Come ampiamente pronosticabile, non sono certo positive le reazioni alle norme contenute nella legge di stabilità per quanto riguarda il settore dei giochi. Durissima l’opinone di Alberto Giorgetti.
Neppure il tempo di registrare le norme contenute nella legge di stabilità e riguardanti il settore dei giochi, che sono già arrivate le prime (comprensibili) reazioni tutt’altro che entusiastiche. E se a scuotere la testa è Alberto Giorgetti, già sottosegretario con delega ai giochi, il quadro non può certo essere positivo.
Non bisognava avere il livello di esperienza e di competenza del parlamentare in quota Forza Italia per arrivare alla sua stessa conclusione: tagliare i premi di slot e VLT significa rischiare che l’utente medio vada (o meglio, ritorni) a rivolgersi al mercato illegale, sotto questo punto di vista (ancora) più competitivo.
“Il mercato legale arriverà a condizioni insostenibili, aprendo la strada al gioco illegale e abbattendo le entrate erariali. Quel denaro finirà al settore illegale”, sono le parole utilizzate da Giorgetti.
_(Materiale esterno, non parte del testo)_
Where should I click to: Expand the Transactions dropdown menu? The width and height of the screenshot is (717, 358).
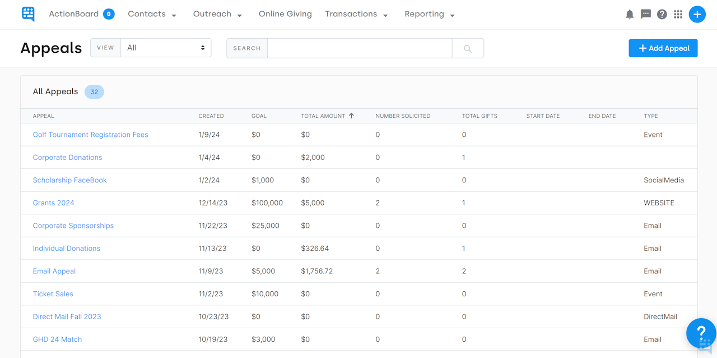356,15
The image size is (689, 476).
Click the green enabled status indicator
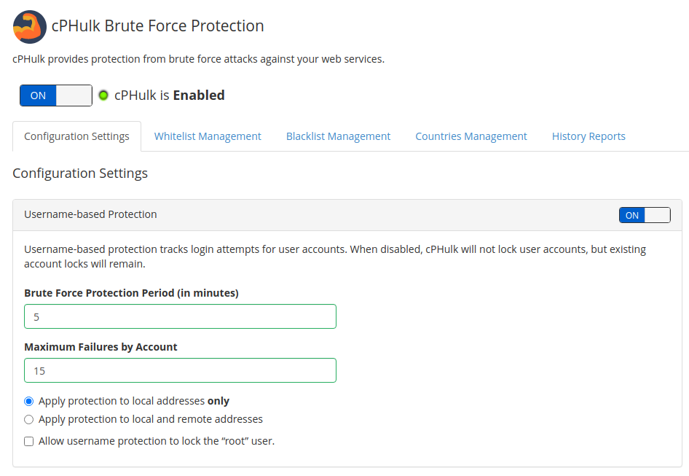tap(103, 95)
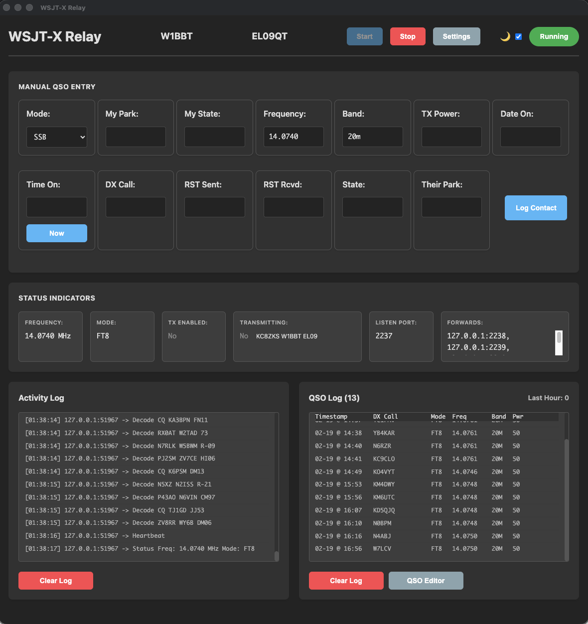
Task: Click the moon dark-mode icon
Action: (505, 36)
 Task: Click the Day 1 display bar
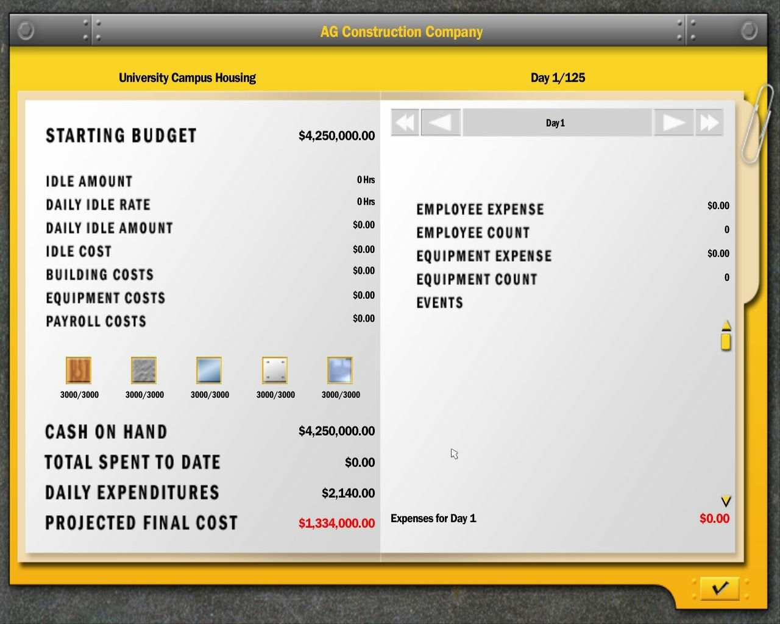click(556, 122)
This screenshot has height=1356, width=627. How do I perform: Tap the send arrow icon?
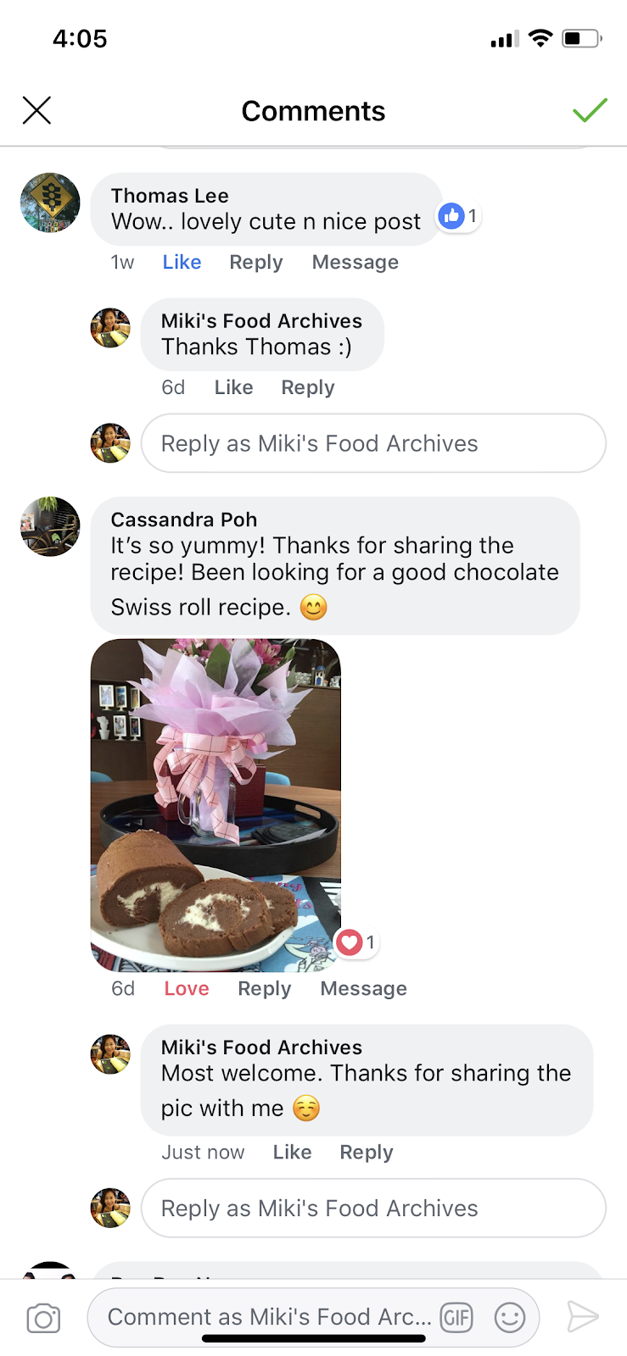point(583,1316)
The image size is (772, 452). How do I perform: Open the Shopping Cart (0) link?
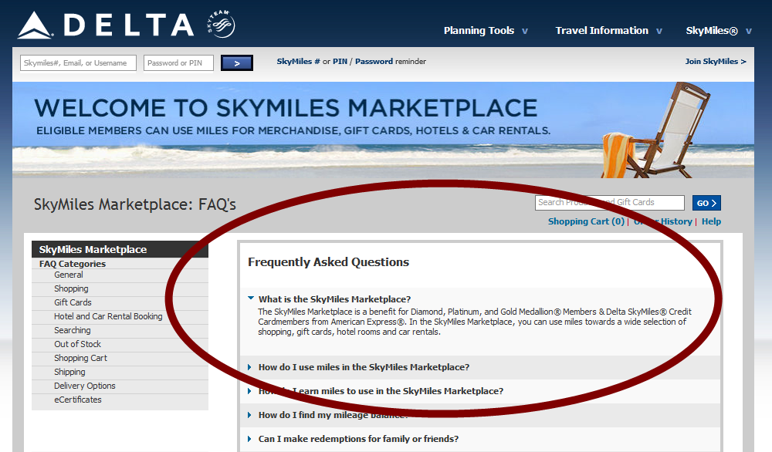586,221
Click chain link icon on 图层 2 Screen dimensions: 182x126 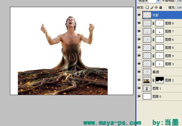tap(153, 80)
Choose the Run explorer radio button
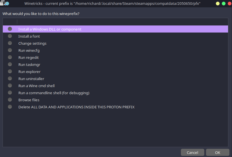232x157 pixels. [10, 72]
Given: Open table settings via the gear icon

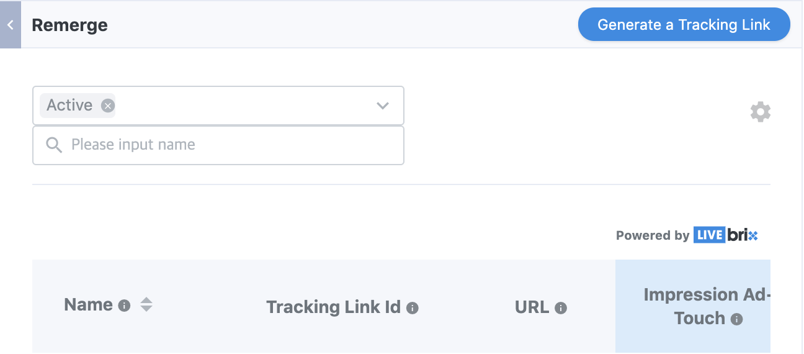Looking at the screenshot, I should (761, 112).
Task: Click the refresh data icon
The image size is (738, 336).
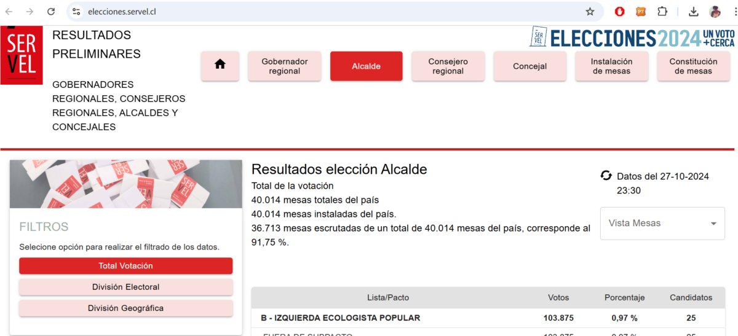Action: pyautogui.click(x=606, y=176)
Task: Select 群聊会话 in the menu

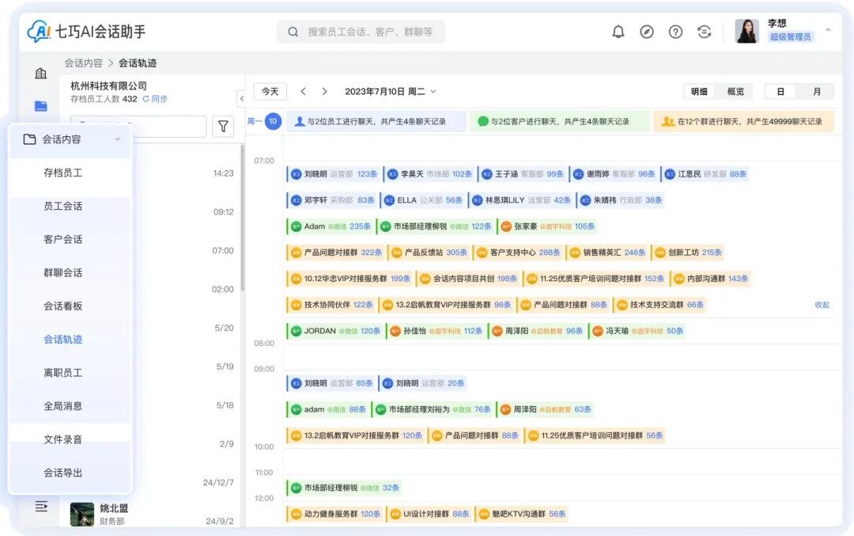Action: [63, 272]
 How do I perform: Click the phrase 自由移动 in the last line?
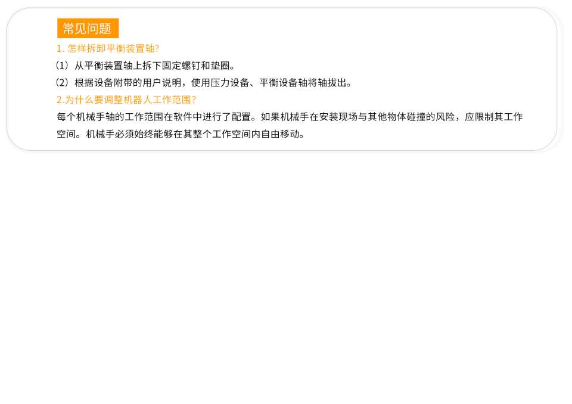[280, 134]
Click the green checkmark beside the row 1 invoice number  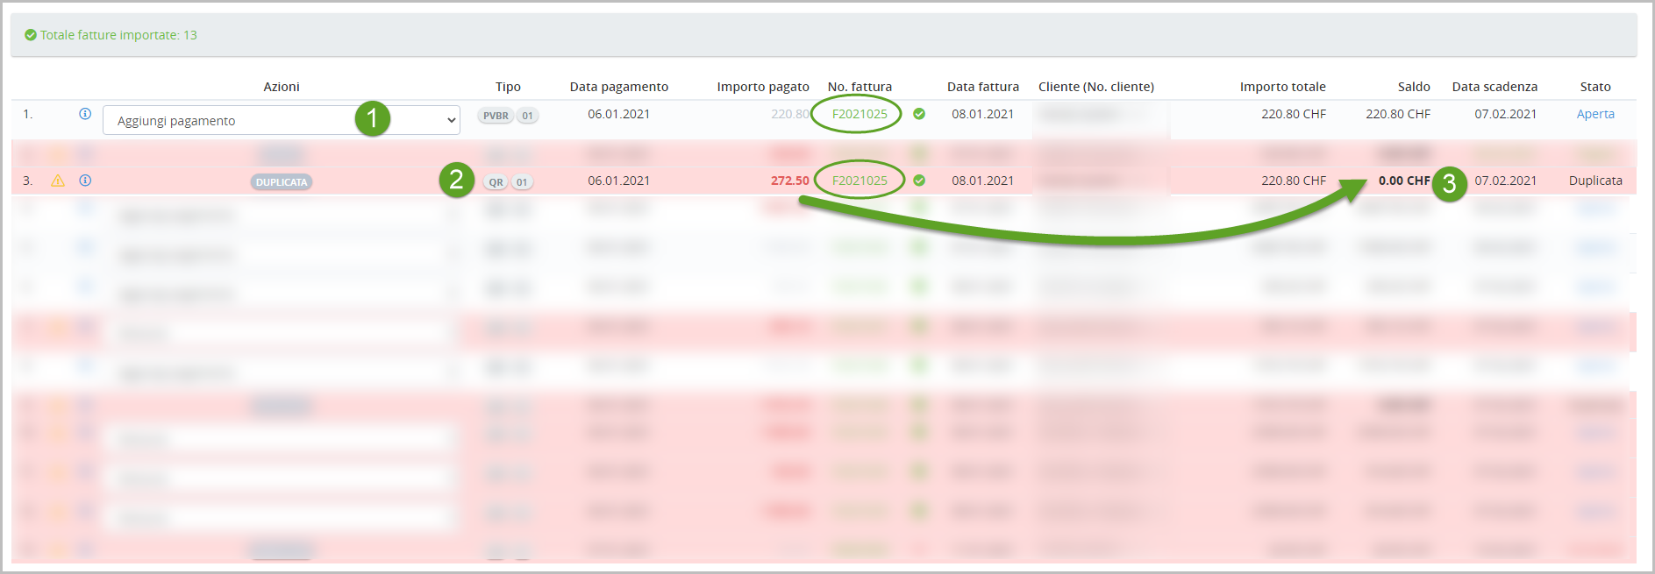[919, 114]
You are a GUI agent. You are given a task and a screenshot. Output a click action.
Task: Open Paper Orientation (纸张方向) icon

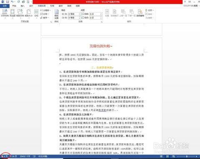(x=20, y=13)
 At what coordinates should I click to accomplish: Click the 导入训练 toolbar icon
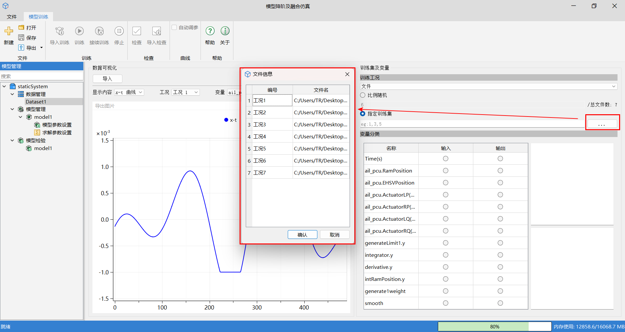point(60,31)
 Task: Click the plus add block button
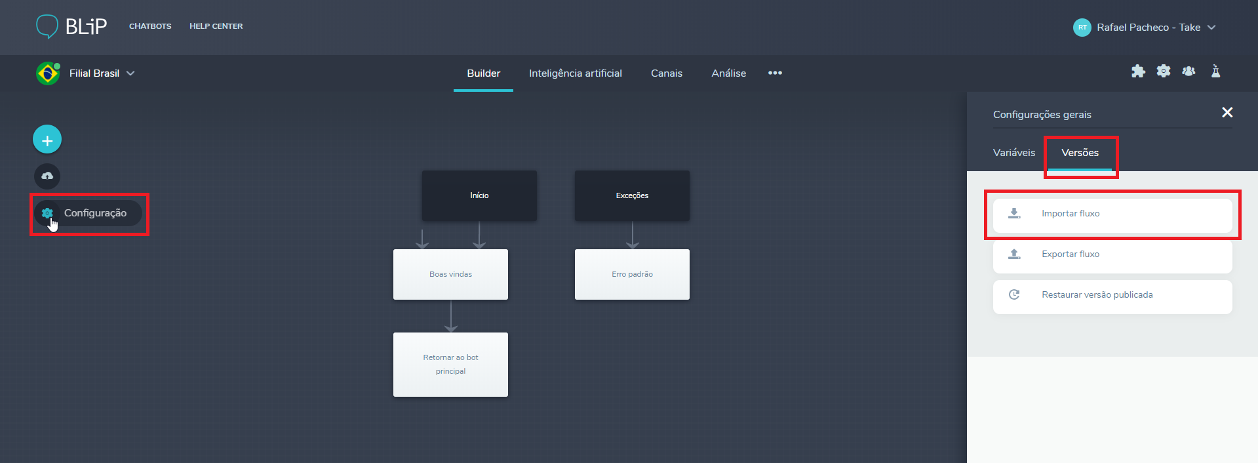47,140
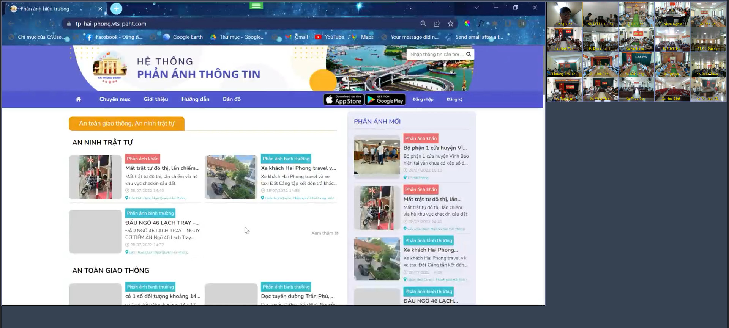Click the 'Nhập thông tin cần tìm' search field
Viewport: 729px width, 328px height.
pos(436,54)
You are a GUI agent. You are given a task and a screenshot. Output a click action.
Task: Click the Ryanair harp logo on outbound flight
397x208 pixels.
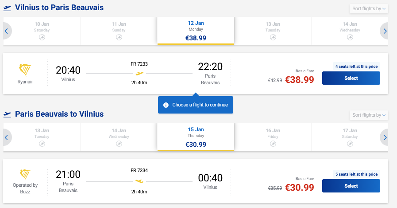pyautogui.click(x=25, y=70)
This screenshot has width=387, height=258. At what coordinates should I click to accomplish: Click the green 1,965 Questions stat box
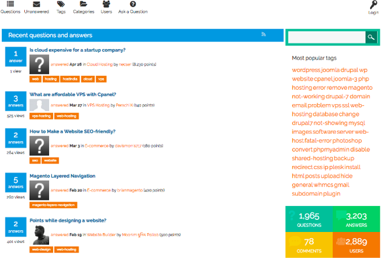pos(308,218)
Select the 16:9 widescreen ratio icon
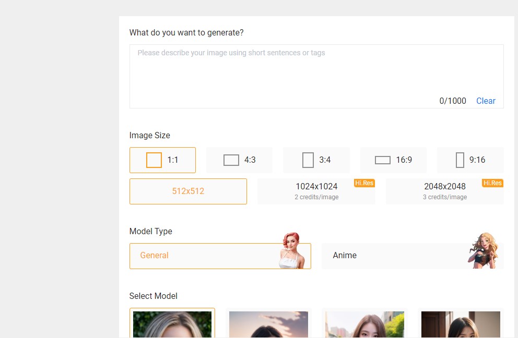518x338 pixels. (383, 160)
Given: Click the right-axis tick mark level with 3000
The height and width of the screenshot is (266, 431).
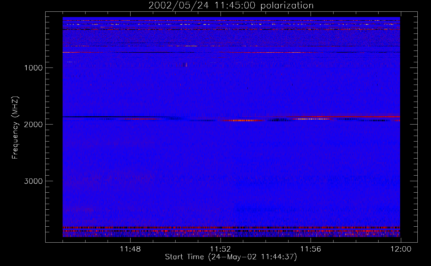Looking at the screenshot, I should point(414,181).
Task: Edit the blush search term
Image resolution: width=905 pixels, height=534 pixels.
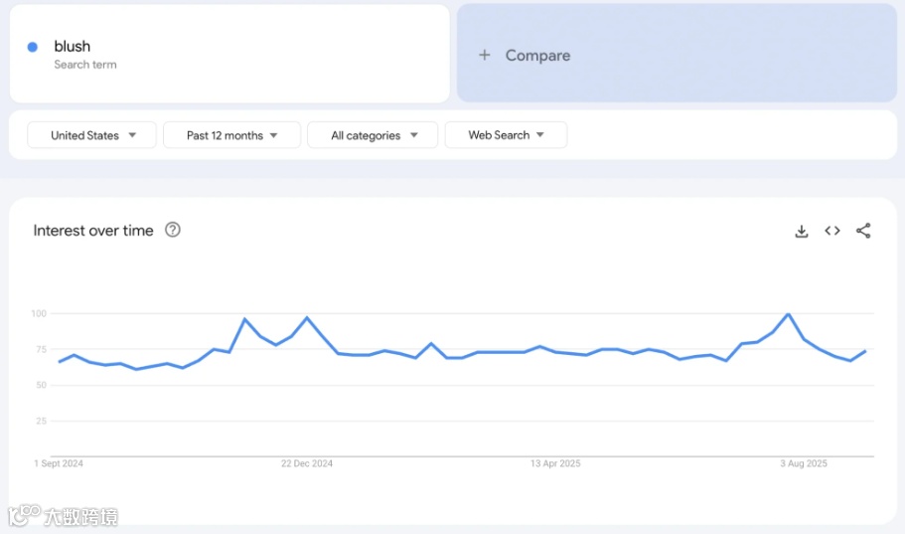Action: coord(73,46)
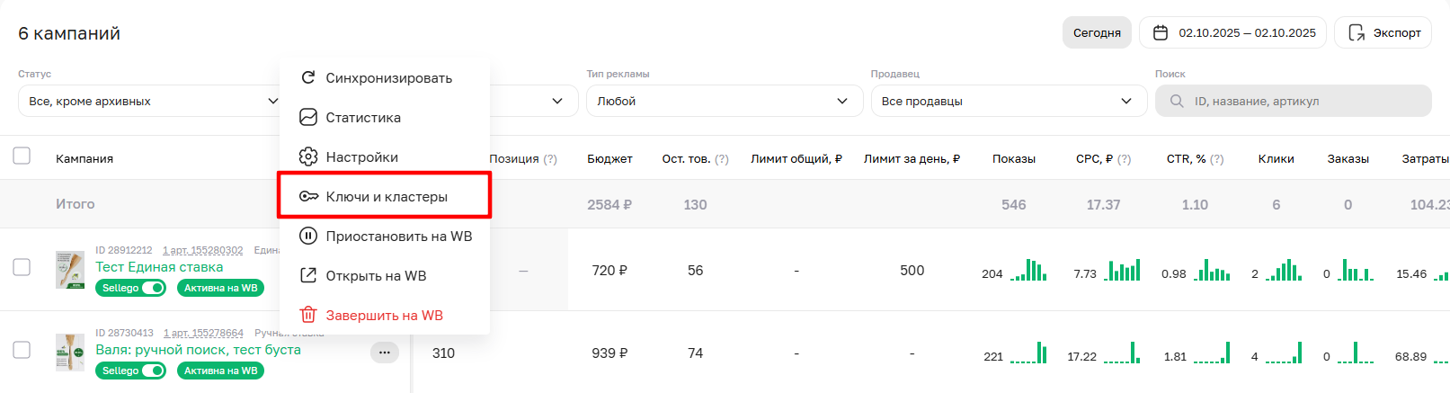The width and height of the screenshot is (1450, 393).
Task: Select Открыть на WB menu item
Action: (x=376, y=276)
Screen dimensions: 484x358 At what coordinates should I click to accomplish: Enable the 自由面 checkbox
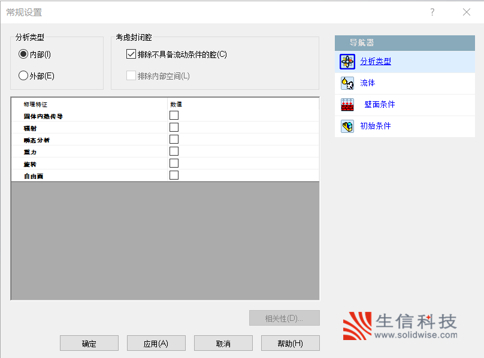point(174,175)
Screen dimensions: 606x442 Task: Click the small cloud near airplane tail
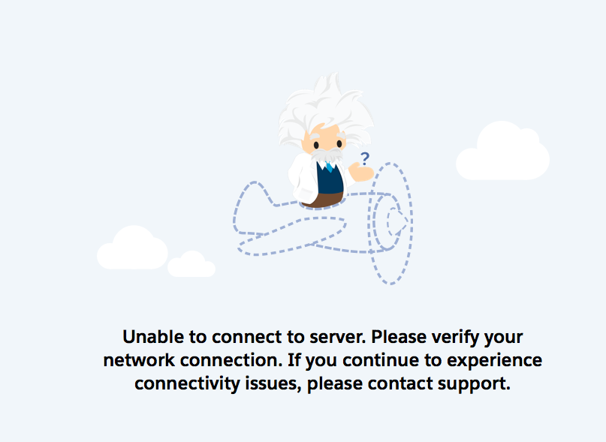[191, 264]
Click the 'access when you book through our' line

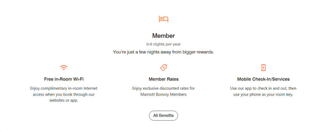pos(64,94)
Dove con “quel denaro” si indica il miliardo di euro che dovrebbe arrivare nelle casse dello stato grazie in parte alla diminuzione della percentuale dei premi erogati da VLT e newslot.
A onor del vero, Giorgetti ha individuato anche qualche elemento da promuovere. Come la decisione di tassare dell’8% sulla raccolta presunta i Centri Trasmissione Dati collegati a operatore esteri e dunque privi di regolare licenza. Norma, questa, che lo stesso Giorgetti avrebbe voluto inserire quando era sottosegretario.